Extracted text:
____

Fibronectin is a high-molecular weight (~500-~600 kDa) glycoprotein of the extracellular matrix that binds to membrane-spanning receptor proteins called integrins. Fibronectin also binds to other extracellular matrix proteins such as collagen, fibrin, and heparan sulfate proteoglycans (e.g. syndecans).

Fibronectin exists as a protein dimer, consisting of two nearly identical monomers linked by a pair of disulfide bonds. The fibronectin protein is produced from a single gene, but alternative splicing of its pre-mRNA leads to the creation of several isoforms.

Two types of fibronectin are present in vertebrates:
- soluble plasma fibronectin (formerly called "cold-insoluble globulin", or CIg) is a major protein component of blood plasma (300 μg/ml) and is produced in the liver by hepatocytes.
- insoluble cellular fibronectin is a major component of the extracellular matrix. It is secreted by various cells, primarily fibroblasts, as a soluble protein dimer and is then assembled into an insoluble matrix in a complex cell-mediated process.

Fibronectin plays a major role in cell adhesion, growth, migration, and differentiation, and it is important for processes such as wound healing and embryonic development. Altered fibronectin expression, degradation, and organization has been associated with a number of pathologies, including cancer, arthritis, and fibrosis.

== Structure ==
Fibronectin exists as a protein dimer, consisting of two nearly identical polypeptide chains linked by a pair of C-terminal disulfide bonds. Each fibronectin subunit has a molecular weight of ~230–~275 kDa and contains multiple copies of three types of modules: type I, II, and III. All three modules are composed of two anti-parallel β-sheets resulting in a Beta-sandwich; however, type I and type II are stabilized by intra-chain disulfide bonds, while type III modules do not contain any disulfide bonds. The absence of disulfide bonds in type III modules allows them to partially unfold under applied force.

Three regions of variable splicing occur along the length of the fibronectin protomer. One or both of the "extra" type III modules (EIIIA and EIIIB) may be present in cellular fibronectin, but they are never present in plasma fibronectin. A "variable" V-region exists between III_{14–15} (the 14th and 15th type III module). The V-region structure is different from the type I, II, and III modules, and its presence and length may vary. The V-region contains the binding site for α4β1 integrins. It is present in most cellular fibronectin, but only one of the two subunits in a plasma fibronectin dimer contains a V-region sequence.

____

Dataset excerpts:
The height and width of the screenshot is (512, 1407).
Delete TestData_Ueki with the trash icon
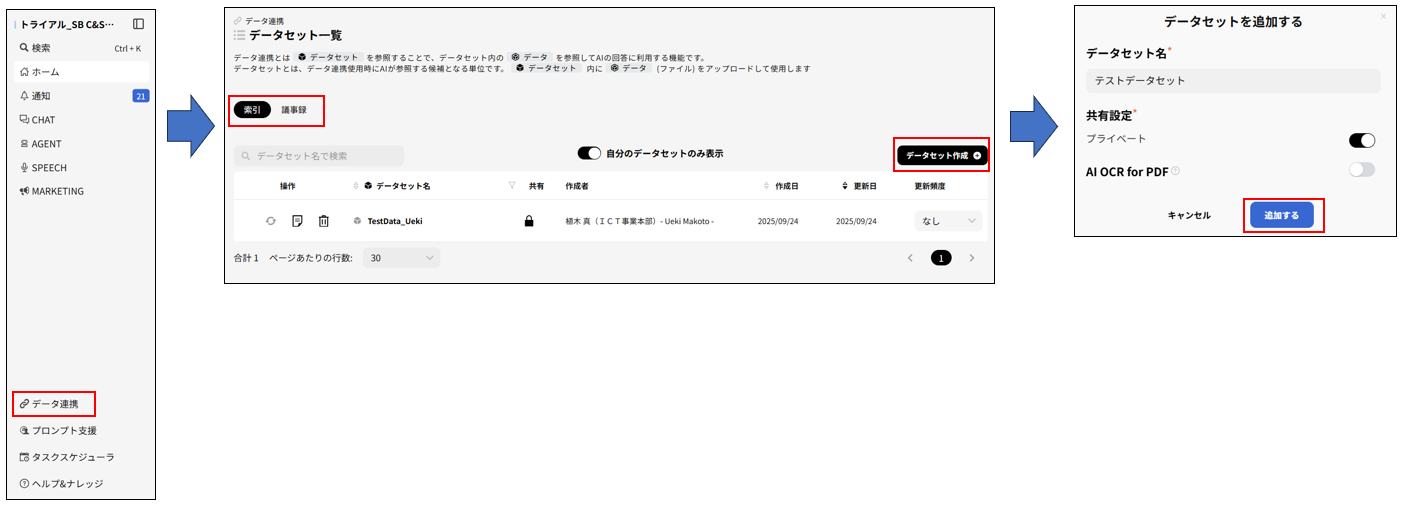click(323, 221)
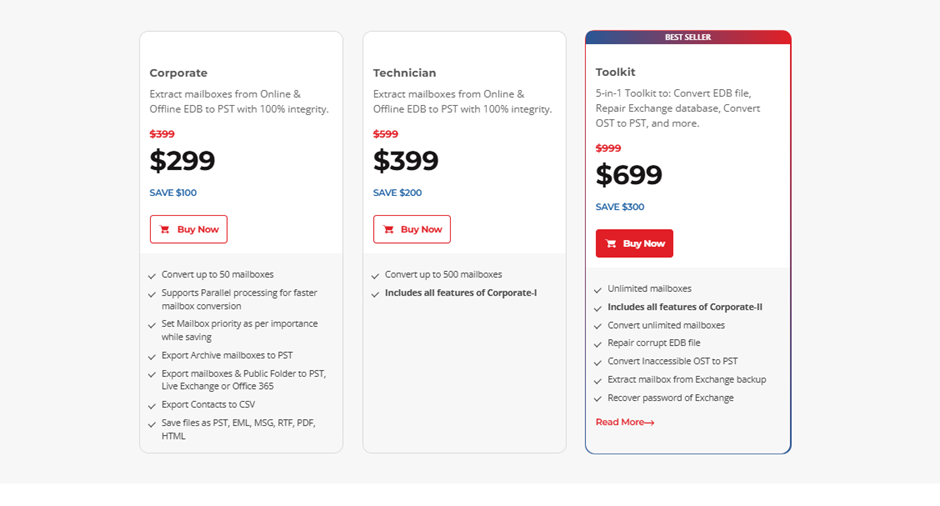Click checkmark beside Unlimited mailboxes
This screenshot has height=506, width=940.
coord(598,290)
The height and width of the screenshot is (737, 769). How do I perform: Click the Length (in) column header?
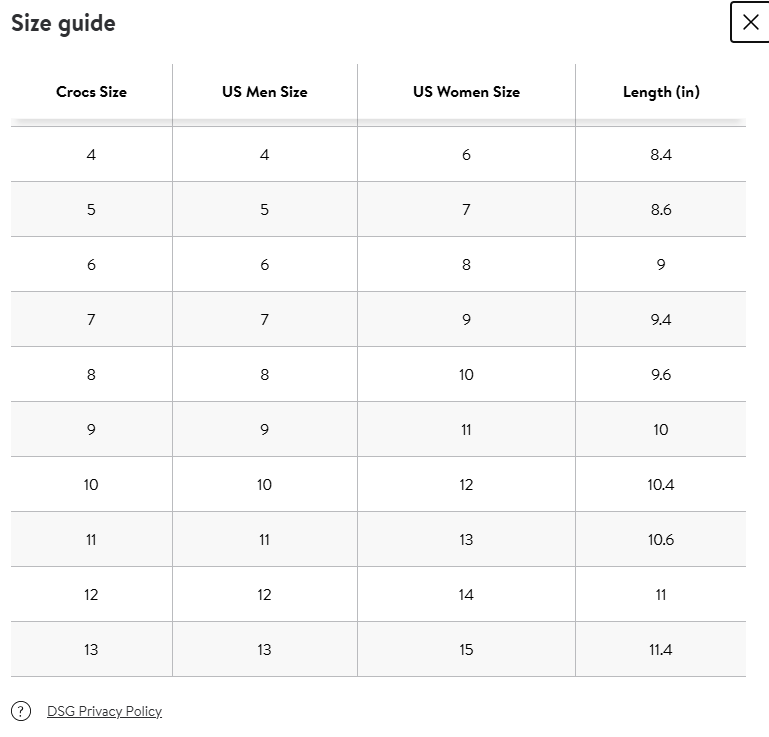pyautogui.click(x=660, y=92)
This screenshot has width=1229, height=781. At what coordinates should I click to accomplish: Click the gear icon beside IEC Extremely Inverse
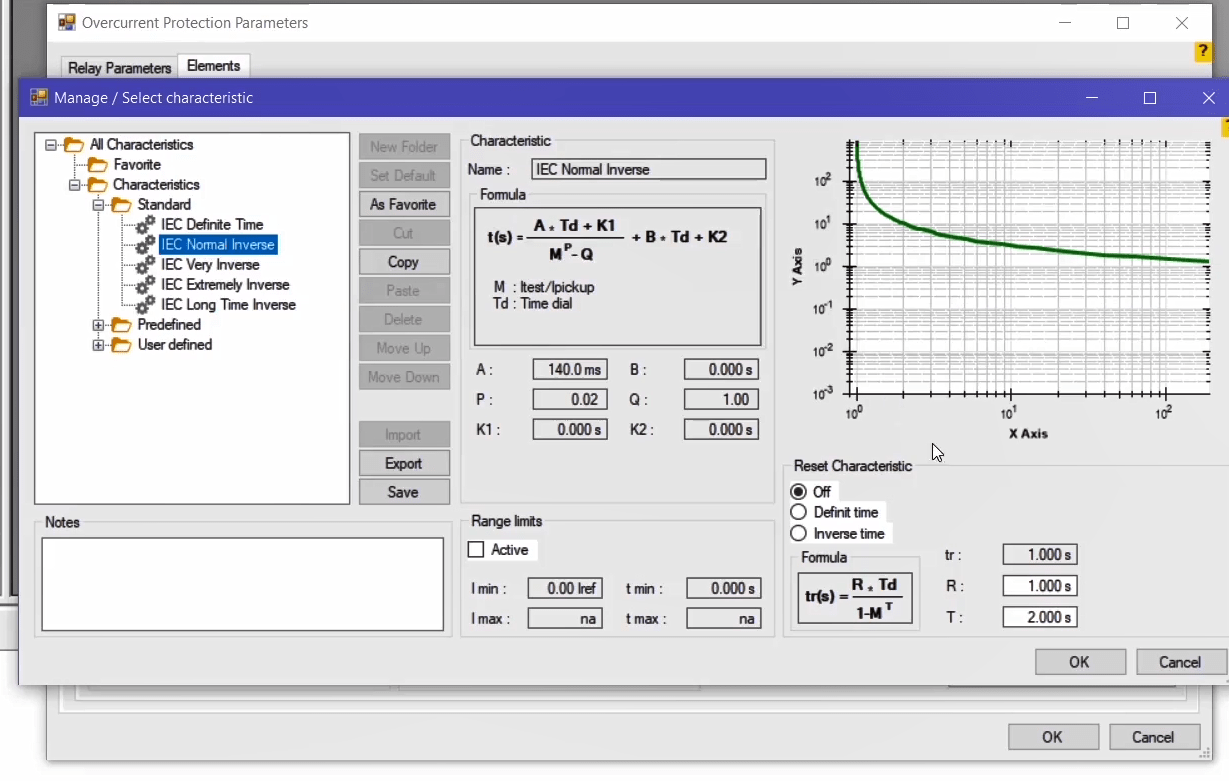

____

Problem A: According to the fibronectin passage, what produces soluble plasma fibronectin, and in which organ?
Problem B: Name every pathology that the fibronectin passage links to altered fibronectin expression, degradation, and organization.
Problem C: Carry on writing the fibronectin passage from the point where it stops.
The items are separate material and have no connection to the fibronectin passage.

Expected output A: Hepatocytes in the liver produce it.

Expected output B: Cancer, arthritis, and fibrosis.

Expected output C:
The modules are arranged into several functional and protein-binding domains along the length of a fibronectin monomer. There are four fibronectin-binding domains, allowing fibronectin to associate with other fibronectin molecules. One of these fibronectin-binding domains, I_{1–5}, is referred to as the "assembly domain", and it is required for the initiation of fibronectin matrix assembly. Modules III_{9–10} correspond to the "cell-binding domain" of fibronectin. The RGD sequence (Arg–Gly–Asp) is located in III_{10} and is the site of cell attachment via α5β1 and αVβ3 integrins on the cell surface. The "synergy site" is in III_{9} and has a role in modulating fibronectin's association with α5β1 integrins. Fibronectin also contains domains for fibrin-binding (I_{1–5}, I_{10–12}), collagen-binding (I_{6–9}), fibulin-1-binding (III_{13–14}), heparin-binding and syndecan-binding (III_{12–14}).

== Function ==
Fibronectin has numerous functions that ensure the normal functioning of vertebrate organisms. It is involved in cell adhesion, growth, migration, and differentiation. Cellular fibronectin is assembled into the extracellular matrix, an insoluble network that separates and supports the organs and tissues of an organism.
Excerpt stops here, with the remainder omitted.